A shocking New York Times review of The Little Mermaid complained that the children’s film had insufficient ‘kink.’

The review, perhaps correctly, noted that the film “reeks of obligation and noble intentions,” but lost most people when it continued to say “joy, fun, mystery, risk, flavor, kink — they’re missing.”

“The new, live-action ‘The Little Mermaid’ is everything nobody should want in a movie: dutiful and defensive, yet desperate for approval. It reeks of obligation and noble intentions. Joy, fun, mystery, risk, flavor, kink — they’re missing,” the review begins. “The movie is saying, ‘We tried!’ Tried not to offend, appall, challenge, imagine. A crab croons, a gull raps, a sea witch swells to Stay Puft proportions: This is not supposed to be a serious event. But it feels made in anticipation of being taken too seriously. Now, you can’t even laugh at it.”

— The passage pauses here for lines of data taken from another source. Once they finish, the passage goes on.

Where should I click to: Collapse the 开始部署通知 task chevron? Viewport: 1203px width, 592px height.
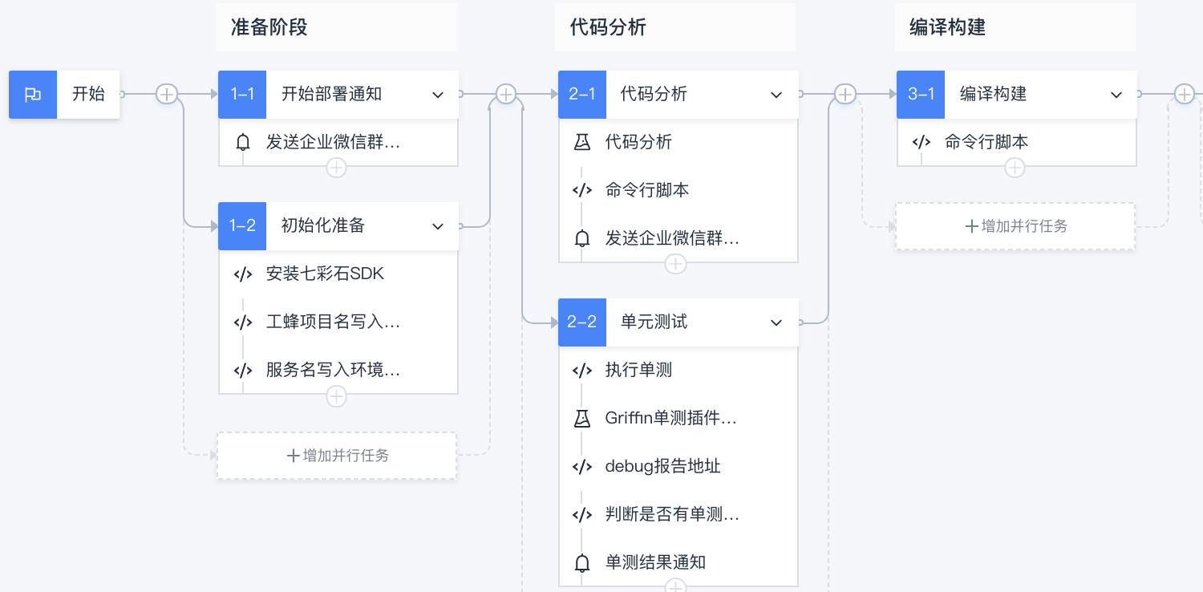coord(438,95)
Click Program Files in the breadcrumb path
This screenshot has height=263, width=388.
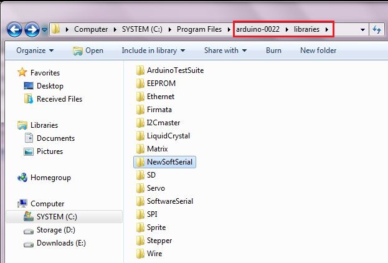[197, 29]
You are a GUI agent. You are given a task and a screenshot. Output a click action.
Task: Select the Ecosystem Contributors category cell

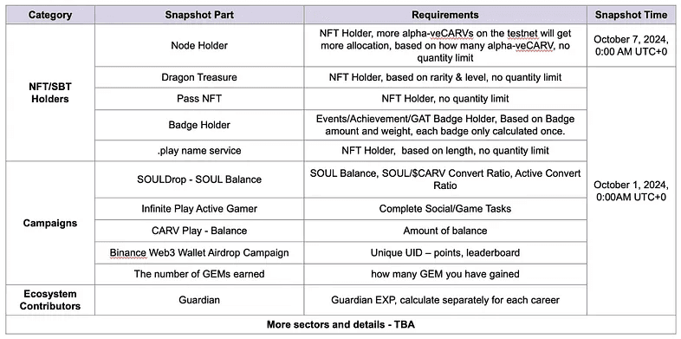50,300

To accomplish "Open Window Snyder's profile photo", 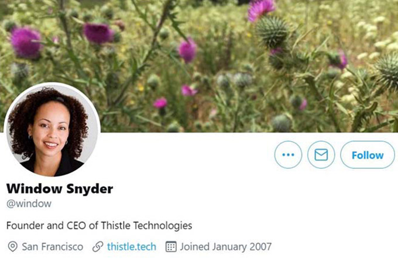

The reviewer complained that there was not enough “carnality,” which of course, is defined as “feeling morbid sexual desire or a propensity to lewdness.”

“The brown skin and placeable accents don’t make the movie more fun, just utopic and therefore less arguable. Now, what you’ve got is something closer to the colorblind wish fulfillment of the Shonda Rhimes streaming universe, minus the wink-wink, side-eye and carnality,” the reviewer continued.

Naturally, the review was not well-received on social media.